Moreover, our review of the record discloses that the trial court considered the only evidence that it had before it, the expert testimony offered by the appraiser. The defendants decided, for whatever reason, not to offer evidence regarding the value of the subject property. As such, while the trial court was not bound by the opinion of the expert witness, it chose to credit her testimony. It was within the province of the trial court as the trier of fact to adopt the testimony that it reasonably believed was credible. See Bank of Southeastern Connecticut v. Nazarko Realty Group, supra, 49 Conn. App. 456.
When Gussak filed the initial in lieu of appearance, the name of this law firm was Gussak, Jacobson, Silver & McChristian.
The following cohoquy between the defendants’ counsel and the trial court took place at the conclusion of the hearing:
“[Defense Counsel]: Your Honor, may I ask for a finding of fact as to the date that the substitute appearance or the appearance in lieu was filed with the court because my review of the court file and my review of the computer system indicated May 20 was the date.
“The Court: May 28 is the date the appearance is dated and it is date stamped.”
The following colloquy took place during the hearing:
“[Plaintiffs Counsel]: What happened was title vested on May 21. Our office filed deficiency judgment. Subsequent to that, [the plaintiff] requested that attorney Gussak’s office undertake ejectment of the property.
“[Defense Counsel]: Your Honor, I apologize for interrupting, but that is hearsay, what his client instructed him or another law office to do. What my motion is based upon is what the court’s file reflects and I am going to object to any characterization as to what his client instructed law offices to do unless there is someone competent to testify to that.
“The Court: Well, your whole argument is premised on the fact that the plaintiff wanted one law firm to appear in lieu of another and I am going to—I’ll hear' him as to what the plaintiff wanted. . . .
“[Plaintiffs Counsel]: As I was saying, Your Honor . . . what happened was attorney Gussak’s office filed an appearance in lieu of ours and we received that on May 30. We immediately filed—wrote a letter to attorney Gussak’s office . . . indicating to him that our office was processing the deficiency judgment. Could they please fix the appearance so that our firm doesn’t get knocked out.
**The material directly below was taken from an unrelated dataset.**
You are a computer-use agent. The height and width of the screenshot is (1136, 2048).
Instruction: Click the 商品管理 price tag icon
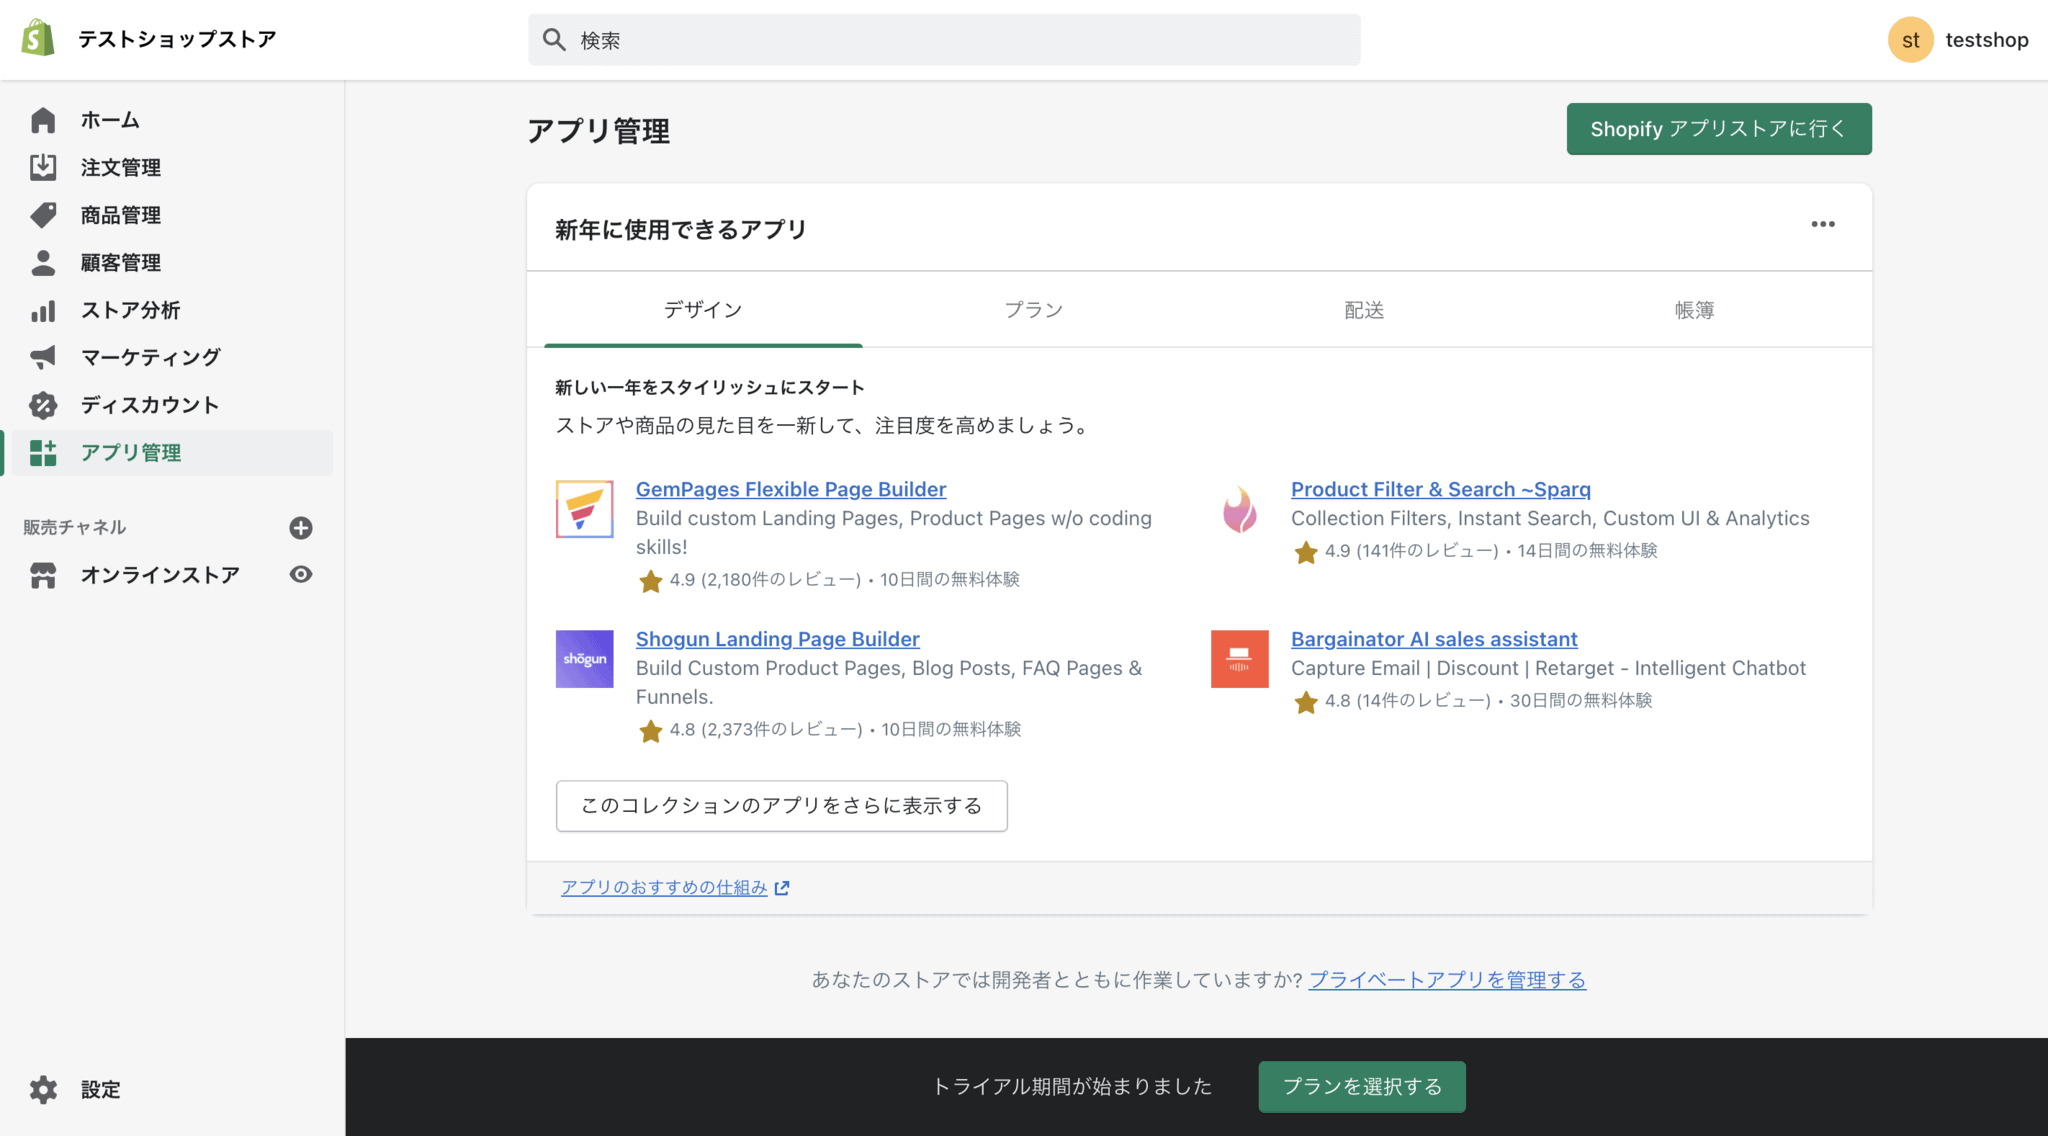pyautogui.click(x=43, y=214)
On May—on June 4, immediately following that letter, they filed an amended appearance. Although it may not have been the exact procedure by which to do it, they filed this amended appearance which stated their appearance was actually in addition to ours, so inside of approximately six days, the matter had been clarified and our office proceeded with the deficiency judgment and obtained a deficiency judgment. At all times our office had authority to execute or prosecute the deficiency judgment with [the plaintiffs] authority to do so. It is really defense counsel’s form over substance. We always had the authority to do so and [it was] just a simple clerical error.”
The defendants state in their brief that Practice Book § 7X, now § 3-9 (a), indicates that a party is deemed to have withdrawn an appearance “upon failure to file a written objection within ten days after written notice has been given or mailed to such attorney or party that a new appearance has been filed in place of the appearance of such attorney or party . . . Similar to the argument, in part II B, the defendants argue that because Gussak filed an appearance on May 20, 1997, and Zeichner did not object within ten days, Zeichner is deemed to have withdrawn from the case on May 20, 1997. Practice Book § 7X was a temporary number assigned to the former rule 77 as of July 29, 1977, and replaced in the 1998 revision of Practice Book § 3-9.